KKTC Londra Temsilcisi Büyükelçi Zehra Başaran’ın ev sahipliğinde Londra Sanat Forumu’nun tanıtım resepsiyonu dün akşam (25 Ocak) yapıldı. İngiltere’de toplumla içiçe olduğu kadar toplumdan uzak yaşayan ciddi sayıda Kıbrıslı Türk sanatçı olduğu biliniyor.

Londra Sanat Forumu’nun amacı sanatçıları biraraya getirerek kendi faaliyetlerinde sinerji yaratmak hem de Kıbrıslı Türk’ün varlığını sanatsal üretim aracılığıyla içinde yaşadığımız ülkede duyurmak.

Londra’da yaşayan toplum üyesi ressamlardan bazıları geçmişte, Anglo Turkish Association gibi entellektüel oluşumların yanı sıra çok uzun ömürlü olmasalar da (1990 ve 2000’lerde) Sanat Çevresi, Rainbow Art, Turkuaz ve Kıbrıslı Sanatçılar Kollektifi gibi sanat ağırlıklı oluşumların kuruluşunda ya da çalışmalarında aktif olarak yer almışlardı. Umarız Londra Sanat Forumu bütün sanatçıları, hatta yazarları kapsar ve uzun ömürlü olur.

Temsilci Zehra Başaran’ı toplum avukatı olarak bu duyarlılığından dolayı kutlamak istiyorum. Sayın Başaran geçen yılbaşında da toplumdaki basın emekçilerine çoban armağanı göndermişti. Bu konuda da kendisine açıkca teşekkür ederim. Bir gazete sahibi arkadaşımla sohbet ederken, “Onca yıl büyükelçiliğin, temsilciliğin, derneklerin ya da şirketlerin açıklamalarına sayfa ayırırız, bir kez telefon açıp teşekkür etmezler” diye hayıflanmıştı. Başaran bir ilke daha imza atmış oldu.
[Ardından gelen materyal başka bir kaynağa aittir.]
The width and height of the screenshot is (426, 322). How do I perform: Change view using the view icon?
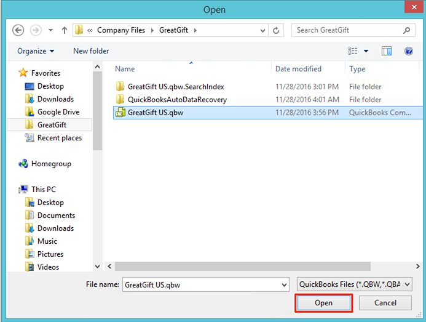coord(353,51)
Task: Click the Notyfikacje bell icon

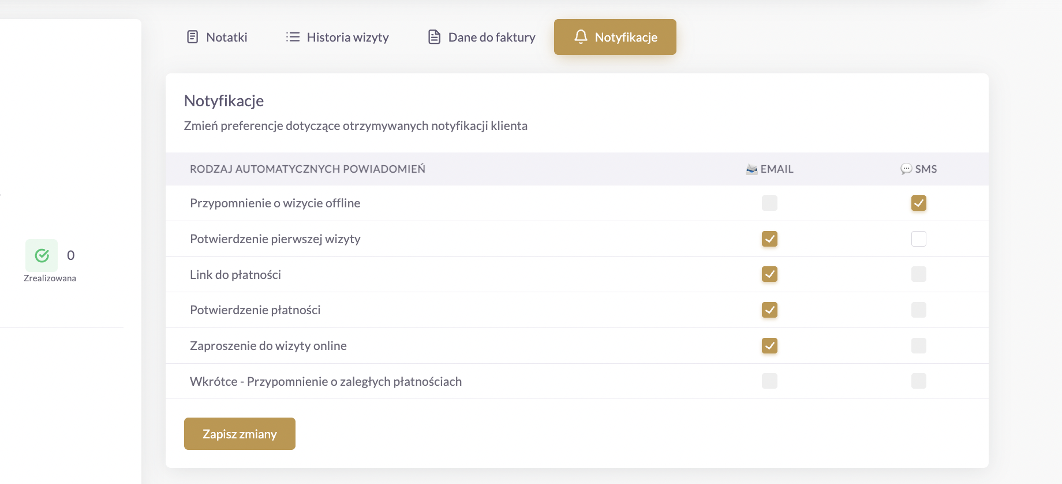Action: pos(581,37)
Türkiye’nin 2000-2002 yılları arasında Londra Büyükelçisi Korkmaz Haktanır da sanata ve sanatçıya çok önem verirdi. Londra’da yaşadığım 33 yıl içinde büyükelçiliğin kapılarını sanatçıya sonuna kadar açan tek büyükelçi olduğunu rahatlıkla söyleyebilirim. Haktanır aynı zamanda Türkiye kökenli 16 derneği İngiltere Türk Dernekleri Federasyonu çatısı altında birleştirmeyi başarmış bir büyükelçi olarak da anılıyor.Sanatçılar damıtılmış, duyarlı ve duygulu insanlar olduğu için genellikle resmi kurum ya da resmi ideolojilerin gömlekleri kendilerine çok dar gelir. Sanırım bu nedenle de çoğunlukla muhalif kanatta kalırlar. İktidarların bu kesimi “kullanma” yerine üretkenliğini artıracak, her türlü özgürlüklerine saygı duyacak, sorunlarını çözecek dostane yaklaşımı artı puan sayılabilir. Bu da “ne ekersen onu biçersin” sözünde olduğu gibi kendilerine olumlu bir geri dönüş sağlayacaktır. Kendi küçük toplumumuzdaki bir avuç sanatçı Türkiye ve Kıbrıs’taki baskı ve haksızlıklara, İngiltere’deki sosyal yardımlarındaki kesintilere karşı toplumun gösterdiği reflekslere de cesurca katıldığını eklemeliyim. Ayrıca kültürler arasındaki etkileşim, bilişim, dostluk ve barış adına yapılan en iyi yatırım sanat, bunun mimarı da sanatçılardır.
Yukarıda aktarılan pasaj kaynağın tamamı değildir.